A certain country has four regions: North, East, South, and West. The populations of
these regions are 3 million, 4 million, 5 million, and 8 million, respectively. There are 4
cities in the North, 3 in the East, 2 in the South, and there is only 1 city in the West.
Each person in the country lives in exactly one of these cities.
(a) What is the average size of a city in the country? (This is the arithmetic mean of
the populations of the cities, and is also the expected value of the population of a city
chosen uniformly at random.)
Hint: Give the cities names (labels).
(b) Show that without further information it is impossible to find the variance of the
population of a city chosen uniformly at random. That is, the variance depends on how
the people within each region are allocated between the cities in that region.
(c) A region of the country is chosen uniformly at random, and then a city within that
region is chosen uniformly at random. What is the expected population size of this
randomly chosen city?
Hint: To help organize the calculation, start by finding the PMF of the population size
of the city.
(d) Explain intuitively why the answer to (c) is larger than the answer to .

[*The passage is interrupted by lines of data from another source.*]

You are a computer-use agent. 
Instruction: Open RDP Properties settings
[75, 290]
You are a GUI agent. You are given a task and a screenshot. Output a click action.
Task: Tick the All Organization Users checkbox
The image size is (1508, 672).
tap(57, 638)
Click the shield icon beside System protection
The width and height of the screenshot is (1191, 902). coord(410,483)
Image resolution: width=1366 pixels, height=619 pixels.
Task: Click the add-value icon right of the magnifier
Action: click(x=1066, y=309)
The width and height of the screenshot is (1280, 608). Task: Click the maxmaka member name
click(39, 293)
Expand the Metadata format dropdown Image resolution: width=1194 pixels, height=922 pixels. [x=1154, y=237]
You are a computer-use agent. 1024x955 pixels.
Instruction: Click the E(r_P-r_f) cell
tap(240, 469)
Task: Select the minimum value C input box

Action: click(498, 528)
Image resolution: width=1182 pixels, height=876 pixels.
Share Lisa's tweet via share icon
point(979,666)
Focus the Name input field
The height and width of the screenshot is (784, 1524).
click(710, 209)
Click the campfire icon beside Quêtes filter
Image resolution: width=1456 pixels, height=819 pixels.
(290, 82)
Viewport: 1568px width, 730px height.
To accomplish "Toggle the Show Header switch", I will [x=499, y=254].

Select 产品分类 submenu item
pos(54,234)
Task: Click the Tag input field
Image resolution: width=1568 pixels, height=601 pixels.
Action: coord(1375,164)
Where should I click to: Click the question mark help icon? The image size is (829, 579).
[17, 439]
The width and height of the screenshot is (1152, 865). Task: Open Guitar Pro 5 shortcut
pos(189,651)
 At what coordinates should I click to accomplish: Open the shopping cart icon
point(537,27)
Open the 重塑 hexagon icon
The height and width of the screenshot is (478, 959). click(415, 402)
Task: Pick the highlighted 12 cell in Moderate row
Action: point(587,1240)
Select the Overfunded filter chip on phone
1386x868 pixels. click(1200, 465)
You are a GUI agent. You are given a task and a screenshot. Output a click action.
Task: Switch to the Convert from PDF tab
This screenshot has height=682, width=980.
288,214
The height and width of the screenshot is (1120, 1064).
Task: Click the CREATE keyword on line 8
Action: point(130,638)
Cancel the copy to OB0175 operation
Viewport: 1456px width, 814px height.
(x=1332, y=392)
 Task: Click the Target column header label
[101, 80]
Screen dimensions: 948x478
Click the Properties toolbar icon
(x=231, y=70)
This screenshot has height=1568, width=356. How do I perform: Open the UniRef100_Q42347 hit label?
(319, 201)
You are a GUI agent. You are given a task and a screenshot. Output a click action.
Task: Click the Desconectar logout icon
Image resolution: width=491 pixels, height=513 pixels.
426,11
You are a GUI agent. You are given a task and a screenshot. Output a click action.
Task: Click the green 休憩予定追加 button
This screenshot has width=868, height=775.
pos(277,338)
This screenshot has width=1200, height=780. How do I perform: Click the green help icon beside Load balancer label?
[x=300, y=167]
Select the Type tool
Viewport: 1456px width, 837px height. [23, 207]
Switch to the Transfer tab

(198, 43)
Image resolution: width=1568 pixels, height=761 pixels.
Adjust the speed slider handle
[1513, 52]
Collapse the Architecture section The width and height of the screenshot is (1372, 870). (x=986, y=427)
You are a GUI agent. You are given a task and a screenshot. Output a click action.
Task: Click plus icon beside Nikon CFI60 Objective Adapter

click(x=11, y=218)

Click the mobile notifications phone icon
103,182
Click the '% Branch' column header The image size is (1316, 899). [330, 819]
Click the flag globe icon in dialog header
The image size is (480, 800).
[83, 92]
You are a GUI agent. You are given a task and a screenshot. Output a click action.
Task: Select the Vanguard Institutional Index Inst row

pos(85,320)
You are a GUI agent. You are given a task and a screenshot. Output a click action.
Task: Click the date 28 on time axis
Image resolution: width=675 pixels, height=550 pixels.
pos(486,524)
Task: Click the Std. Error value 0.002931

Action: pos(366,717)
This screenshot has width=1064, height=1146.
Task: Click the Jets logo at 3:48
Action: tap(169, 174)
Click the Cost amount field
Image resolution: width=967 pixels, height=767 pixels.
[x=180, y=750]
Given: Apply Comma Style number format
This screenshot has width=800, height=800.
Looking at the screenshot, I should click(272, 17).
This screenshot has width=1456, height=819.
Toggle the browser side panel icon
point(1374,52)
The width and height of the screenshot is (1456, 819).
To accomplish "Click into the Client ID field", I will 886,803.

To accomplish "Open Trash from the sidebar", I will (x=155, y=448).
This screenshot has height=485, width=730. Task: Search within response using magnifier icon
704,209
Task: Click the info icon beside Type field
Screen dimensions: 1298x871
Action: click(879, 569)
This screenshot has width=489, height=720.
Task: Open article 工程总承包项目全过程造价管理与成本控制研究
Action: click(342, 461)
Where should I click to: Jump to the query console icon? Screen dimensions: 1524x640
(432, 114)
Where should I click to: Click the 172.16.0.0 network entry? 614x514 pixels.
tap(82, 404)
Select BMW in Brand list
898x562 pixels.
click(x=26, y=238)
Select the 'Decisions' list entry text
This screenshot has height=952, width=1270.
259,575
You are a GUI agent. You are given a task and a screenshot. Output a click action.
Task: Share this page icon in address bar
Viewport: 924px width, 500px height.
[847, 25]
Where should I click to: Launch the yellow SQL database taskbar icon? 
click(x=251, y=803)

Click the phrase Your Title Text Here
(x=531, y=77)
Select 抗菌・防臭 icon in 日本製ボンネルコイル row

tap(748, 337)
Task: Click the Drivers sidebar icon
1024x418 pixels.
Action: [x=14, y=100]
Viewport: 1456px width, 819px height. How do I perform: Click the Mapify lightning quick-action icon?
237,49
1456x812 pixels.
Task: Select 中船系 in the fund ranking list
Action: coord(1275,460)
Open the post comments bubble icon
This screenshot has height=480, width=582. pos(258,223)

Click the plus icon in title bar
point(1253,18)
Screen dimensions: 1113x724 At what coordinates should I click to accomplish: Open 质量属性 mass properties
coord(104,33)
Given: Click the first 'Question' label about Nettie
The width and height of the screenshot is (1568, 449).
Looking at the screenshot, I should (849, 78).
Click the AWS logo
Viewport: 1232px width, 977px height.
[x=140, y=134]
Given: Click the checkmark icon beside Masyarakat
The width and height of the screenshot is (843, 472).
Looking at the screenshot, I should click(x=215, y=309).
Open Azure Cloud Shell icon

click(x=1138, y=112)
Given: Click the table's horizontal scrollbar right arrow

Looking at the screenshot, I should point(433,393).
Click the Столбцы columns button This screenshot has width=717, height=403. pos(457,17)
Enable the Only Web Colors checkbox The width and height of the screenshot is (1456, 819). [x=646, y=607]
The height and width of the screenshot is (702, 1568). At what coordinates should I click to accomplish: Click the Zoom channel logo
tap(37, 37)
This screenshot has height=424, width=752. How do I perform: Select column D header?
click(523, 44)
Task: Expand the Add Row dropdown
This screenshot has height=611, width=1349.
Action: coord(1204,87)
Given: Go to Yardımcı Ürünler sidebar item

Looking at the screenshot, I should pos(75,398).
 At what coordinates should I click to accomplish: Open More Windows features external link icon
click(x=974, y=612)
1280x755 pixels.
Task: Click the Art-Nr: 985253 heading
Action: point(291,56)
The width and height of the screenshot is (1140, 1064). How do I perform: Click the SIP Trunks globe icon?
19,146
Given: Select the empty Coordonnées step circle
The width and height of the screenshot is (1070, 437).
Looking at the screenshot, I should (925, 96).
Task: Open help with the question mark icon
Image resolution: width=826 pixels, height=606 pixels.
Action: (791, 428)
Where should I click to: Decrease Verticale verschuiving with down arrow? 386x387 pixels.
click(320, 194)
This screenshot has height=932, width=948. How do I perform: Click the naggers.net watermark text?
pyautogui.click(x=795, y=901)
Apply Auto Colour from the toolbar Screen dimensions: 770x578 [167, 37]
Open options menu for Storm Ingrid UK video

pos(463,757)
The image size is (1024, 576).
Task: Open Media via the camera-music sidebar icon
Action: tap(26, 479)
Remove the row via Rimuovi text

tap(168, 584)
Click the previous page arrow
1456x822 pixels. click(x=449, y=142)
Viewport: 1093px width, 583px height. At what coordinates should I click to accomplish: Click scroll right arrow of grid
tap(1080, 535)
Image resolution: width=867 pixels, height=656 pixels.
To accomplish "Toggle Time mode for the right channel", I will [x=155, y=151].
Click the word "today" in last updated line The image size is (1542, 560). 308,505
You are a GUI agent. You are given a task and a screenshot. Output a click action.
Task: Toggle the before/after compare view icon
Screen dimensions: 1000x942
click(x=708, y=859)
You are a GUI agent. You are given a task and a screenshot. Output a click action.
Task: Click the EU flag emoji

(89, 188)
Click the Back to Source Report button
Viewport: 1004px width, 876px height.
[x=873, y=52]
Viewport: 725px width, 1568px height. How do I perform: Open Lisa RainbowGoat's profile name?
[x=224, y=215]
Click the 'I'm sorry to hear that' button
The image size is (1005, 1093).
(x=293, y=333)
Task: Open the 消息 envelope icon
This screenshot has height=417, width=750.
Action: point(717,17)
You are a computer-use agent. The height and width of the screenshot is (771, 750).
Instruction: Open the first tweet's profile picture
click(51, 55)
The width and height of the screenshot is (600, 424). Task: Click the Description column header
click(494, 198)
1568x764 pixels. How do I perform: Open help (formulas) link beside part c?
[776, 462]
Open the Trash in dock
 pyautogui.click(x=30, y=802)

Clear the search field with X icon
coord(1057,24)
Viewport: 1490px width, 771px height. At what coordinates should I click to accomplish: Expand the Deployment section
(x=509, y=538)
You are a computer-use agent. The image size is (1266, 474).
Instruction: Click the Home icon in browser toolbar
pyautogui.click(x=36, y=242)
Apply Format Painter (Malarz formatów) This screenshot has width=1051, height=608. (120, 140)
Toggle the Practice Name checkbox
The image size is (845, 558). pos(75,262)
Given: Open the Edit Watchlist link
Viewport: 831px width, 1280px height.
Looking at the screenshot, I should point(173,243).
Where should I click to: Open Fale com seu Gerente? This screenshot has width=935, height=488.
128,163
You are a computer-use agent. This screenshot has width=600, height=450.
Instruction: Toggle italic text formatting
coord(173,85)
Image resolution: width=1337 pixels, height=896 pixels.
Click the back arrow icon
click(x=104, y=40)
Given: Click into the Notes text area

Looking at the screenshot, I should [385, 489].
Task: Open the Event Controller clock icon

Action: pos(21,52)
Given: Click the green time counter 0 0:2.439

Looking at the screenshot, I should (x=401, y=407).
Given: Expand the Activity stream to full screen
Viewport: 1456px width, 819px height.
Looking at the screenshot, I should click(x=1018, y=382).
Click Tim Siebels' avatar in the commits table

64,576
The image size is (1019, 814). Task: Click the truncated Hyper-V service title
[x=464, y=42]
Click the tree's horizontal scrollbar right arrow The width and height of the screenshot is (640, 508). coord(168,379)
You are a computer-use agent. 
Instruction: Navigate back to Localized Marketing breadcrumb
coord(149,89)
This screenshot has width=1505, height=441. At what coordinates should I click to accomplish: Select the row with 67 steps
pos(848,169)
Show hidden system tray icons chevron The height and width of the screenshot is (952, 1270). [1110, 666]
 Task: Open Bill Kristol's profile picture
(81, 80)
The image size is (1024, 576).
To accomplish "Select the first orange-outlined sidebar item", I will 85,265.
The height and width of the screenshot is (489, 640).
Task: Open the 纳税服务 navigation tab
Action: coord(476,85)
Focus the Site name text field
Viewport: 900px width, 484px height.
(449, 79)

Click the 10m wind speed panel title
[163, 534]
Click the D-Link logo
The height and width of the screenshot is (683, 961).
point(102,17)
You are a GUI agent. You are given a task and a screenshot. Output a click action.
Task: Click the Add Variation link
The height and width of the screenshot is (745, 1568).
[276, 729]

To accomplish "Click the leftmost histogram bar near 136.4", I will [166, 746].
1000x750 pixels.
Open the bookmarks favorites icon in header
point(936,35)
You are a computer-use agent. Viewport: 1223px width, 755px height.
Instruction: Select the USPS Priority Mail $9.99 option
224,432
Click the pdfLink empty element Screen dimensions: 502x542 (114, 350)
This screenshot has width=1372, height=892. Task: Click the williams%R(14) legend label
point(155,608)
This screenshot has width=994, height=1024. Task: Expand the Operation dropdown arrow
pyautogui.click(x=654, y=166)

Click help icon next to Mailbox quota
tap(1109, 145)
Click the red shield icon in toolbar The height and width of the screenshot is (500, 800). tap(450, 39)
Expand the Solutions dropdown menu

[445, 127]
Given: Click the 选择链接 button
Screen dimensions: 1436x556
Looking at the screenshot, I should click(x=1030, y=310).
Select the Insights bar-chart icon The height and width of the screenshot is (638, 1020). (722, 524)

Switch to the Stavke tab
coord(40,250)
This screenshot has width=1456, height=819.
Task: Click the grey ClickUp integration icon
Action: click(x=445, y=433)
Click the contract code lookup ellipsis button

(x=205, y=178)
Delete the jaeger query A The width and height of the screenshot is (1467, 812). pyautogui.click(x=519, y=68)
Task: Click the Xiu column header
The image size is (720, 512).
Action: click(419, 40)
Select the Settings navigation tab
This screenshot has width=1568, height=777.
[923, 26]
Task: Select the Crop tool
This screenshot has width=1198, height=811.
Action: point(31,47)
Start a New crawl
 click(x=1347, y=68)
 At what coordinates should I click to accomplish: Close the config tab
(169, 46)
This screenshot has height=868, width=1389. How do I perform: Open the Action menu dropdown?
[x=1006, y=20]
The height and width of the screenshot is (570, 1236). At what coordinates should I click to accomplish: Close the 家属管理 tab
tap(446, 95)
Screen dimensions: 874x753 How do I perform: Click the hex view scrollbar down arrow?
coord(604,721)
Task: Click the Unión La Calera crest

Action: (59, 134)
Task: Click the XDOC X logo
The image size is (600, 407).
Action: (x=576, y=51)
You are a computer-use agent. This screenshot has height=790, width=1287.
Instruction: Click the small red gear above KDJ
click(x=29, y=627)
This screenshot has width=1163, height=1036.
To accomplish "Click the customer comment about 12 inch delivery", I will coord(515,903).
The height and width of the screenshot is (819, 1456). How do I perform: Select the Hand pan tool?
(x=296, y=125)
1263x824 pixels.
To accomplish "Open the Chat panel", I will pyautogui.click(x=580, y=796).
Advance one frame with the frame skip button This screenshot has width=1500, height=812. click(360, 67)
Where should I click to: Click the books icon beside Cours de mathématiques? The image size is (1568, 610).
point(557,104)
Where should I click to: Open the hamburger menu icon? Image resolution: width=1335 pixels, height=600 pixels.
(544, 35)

A hacker is trying to break into a password-protected website by randomly trying to
guess the password. Let m be the number of possible passwords.
(a) Suppose for this part that the hacker makes random guesses (with equal probability),
with replacement. Find the average number of guesses it will take until the hacker guesses
the correct password (including the successful guess).
(b) Now suppose that the hacker guesses randomly, without replacement. Find the average number of guesses it will take until the hacker guesses the correct password (including
the successful guess).
Hint: Use symmetry to find the PMF of the number of guesses.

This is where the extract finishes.